- Sire: Drewman
- Grandsire: Unbridled
- Dam: Ennuhway
- Damsire: Notebook
- Sex: Female
- Foaled: 2007
- Country: United States
- Colour: Bay
- Breeder: Ocala Stud Farm
- Owner: Tim Snyder
- Trainer: Tim Snyder
- Record: 18: 10-2-3
- Earnings: $182,440

Major wins
- Loudonville Stakes

= Lisa's Booby Trap =

American-bred Thoroughbred racehorse

Lisa's Booby Trap (born April 11, 2007) is an American thoroughbred racehorse owned by Tim Snyder, a trainer at Finger Lakes Race Track in Farmington, New York, near Rochester. She is best known for the story surrounding her name, as she was named for her owner-trainer's deceased wife, Lisa.

== Family ==
Lisa's Booby Trap was bred in Florida by Ocala Stud Farm in Ocala, Florida. A bay filly, she was sired by Drewman, a sire best known for being a half-brother to Lucky Pulpit, the sire of California Chrome. She is out of the Notebook mare Ennuhway. Despite being from a mostly modest family, her grandsire is the great Unbridled, winner of the 1990 Kentucky Derby and Breeders' Cup Classic, and sire of horses such as Unbridled's Song, Halfbridled, Banshee Breeze, and Anees.
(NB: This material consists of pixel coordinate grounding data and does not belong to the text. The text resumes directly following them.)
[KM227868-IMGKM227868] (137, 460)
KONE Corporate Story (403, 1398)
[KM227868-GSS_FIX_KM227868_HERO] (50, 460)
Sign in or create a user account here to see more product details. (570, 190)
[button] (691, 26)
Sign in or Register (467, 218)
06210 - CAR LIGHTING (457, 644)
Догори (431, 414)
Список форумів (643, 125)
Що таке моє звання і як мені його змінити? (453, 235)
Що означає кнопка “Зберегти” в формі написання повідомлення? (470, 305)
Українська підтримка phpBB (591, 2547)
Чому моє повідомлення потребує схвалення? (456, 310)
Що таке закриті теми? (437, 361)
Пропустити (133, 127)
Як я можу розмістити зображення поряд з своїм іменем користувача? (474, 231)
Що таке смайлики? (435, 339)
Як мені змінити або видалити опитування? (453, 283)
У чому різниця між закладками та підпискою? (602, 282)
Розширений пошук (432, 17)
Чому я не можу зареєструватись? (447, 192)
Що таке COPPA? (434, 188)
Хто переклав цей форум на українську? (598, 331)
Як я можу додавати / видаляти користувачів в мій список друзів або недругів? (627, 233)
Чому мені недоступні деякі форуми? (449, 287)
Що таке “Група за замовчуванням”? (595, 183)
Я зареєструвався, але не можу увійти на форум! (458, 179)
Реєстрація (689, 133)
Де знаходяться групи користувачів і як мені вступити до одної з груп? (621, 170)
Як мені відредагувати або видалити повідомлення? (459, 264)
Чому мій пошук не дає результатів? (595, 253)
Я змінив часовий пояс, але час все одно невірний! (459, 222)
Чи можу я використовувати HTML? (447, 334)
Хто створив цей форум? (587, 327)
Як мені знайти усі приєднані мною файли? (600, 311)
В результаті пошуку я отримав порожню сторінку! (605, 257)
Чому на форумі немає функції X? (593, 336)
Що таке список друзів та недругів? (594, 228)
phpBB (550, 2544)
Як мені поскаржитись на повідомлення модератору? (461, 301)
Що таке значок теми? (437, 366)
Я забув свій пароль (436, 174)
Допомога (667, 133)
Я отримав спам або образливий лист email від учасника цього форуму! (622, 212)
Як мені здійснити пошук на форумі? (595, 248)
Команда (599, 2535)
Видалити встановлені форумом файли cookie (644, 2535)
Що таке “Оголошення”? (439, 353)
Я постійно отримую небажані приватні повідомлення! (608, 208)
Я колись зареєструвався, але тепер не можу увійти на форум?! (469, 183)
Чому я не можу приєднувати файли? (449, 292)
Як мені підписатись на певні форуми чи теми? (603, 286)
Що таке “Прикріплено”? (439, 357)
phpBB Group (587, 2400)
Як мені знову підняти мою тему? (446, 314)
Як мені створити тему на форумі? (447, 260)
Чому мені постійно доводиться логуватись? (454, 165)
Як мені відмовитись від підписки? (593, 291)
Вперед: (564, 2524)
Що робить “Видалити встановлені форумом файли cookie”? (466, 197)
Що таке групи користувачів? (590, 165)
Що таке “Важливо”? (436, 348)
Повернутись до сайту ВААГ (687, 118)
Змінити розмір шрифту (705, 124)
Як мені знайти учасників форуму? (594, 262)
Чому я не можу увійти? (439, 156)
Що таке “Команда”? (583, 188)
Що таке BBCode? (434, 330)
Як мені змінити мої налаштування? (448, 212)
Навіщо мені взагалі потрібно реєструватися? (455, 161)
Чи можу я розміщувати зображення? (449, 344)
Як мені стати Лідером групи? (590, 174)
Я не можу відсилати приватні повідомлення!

Blind in one eye, Lisa's Booby Trap overcame flat-footedness and a club foot to achieve more than $180,000 in earnings.

== Background and Name ==
Snyder bought the horse in early 2010 for $4,500, including his life savings of $2,000, with the balance to be paid after her first win. The filly was named after Snyder's late wife, Lisa, who, before her death, said she would reincarnate as a horse. "I don’t really believe so much in reincarnation," Snyder has been quoted as saying. "It’s a big word, you know what I mean? But, there are a lot of things in this horse that resemble my wife."

Snyder fixed the filly's hoof problems, which were causing her to kick herself on corners. He adjusted her shoes and discovered she could run quite well with the fixes.

== Racing career ==
Lisa's Booby Trap won her first three races, all at Finger Lakes, under jockey Elaine Castillo. Snyder then entered her in the black-type Loudonville Stakes at Saratoga Race Course, a six-furlong, $70,000 race, under jockey Kent Desormeaux, winning to remain undefeated in four starts.

She suffered her first loss by finishing last of ten in the Riskaverse Stakes at Saratoga under Desormeaux, her first race on turf. She raced in allowance races throughout most of her racing career, running twice more in stakes races. She finished eighth in the Rachel Alexandra Stakes at Saratoga and seventh in the listed Satin and Lace Stakes at Presque Isle Downs, which was the final race of her career.

Lisa's Booby Trap retired with a record of 18: 10-2-3 and earnings of $182,440.

== Broodmare career ==
Breeding reports state that Lisa's Booby Trap was bred to sire Disco Rico between 2014 and 2015, with no foal resulting from the coupling. She produced a chestnut colt by Big Brown in 2016. Named Not That Brady, he finished second in the Grade II Withers Stakes on February 2, 2019. He also won the Damon Runyon Stakes at Aqueduct Racetrack as a juvenile. Lisa's Booby Trap produced a filly by Tale of the Cat in 2017, later named Lisa's Tale. Lisa's Tale sold for $110,000 as a yearling at the 2018 Keeneland September Sale. She was bred to Hard Spun in 2017 for a 2018 foal.

Lisa's Booby Trap delivered a filly by Hard Spun in March 2018, later named Lisa's Legacy. She delivered a colt by Candy Ride in May 2019 and was bred to Gun Runner that year.

== Legacy ==
A book about Lisa's Booby Trap and her trainer was published by St. Martin's Griffin in 2013, The Ghost Horse: A True Story of Love, Death, and Redemption by Joe Layden.

An episode of Dateline NBC, entitled "Lisa's Booby Trap," about Lisa's Booby Trap aired in May 2014.

Lisa's Booby Trap's owner and trainer, Timothy Snyder, died March 24, 2015, at his home near Camillus, N.Y., according to a Democrat & Chronicle obituary. He was 59 years old. After Snyder's death, she was acquired by Katie Rich Farms to continue her career as a broodmare.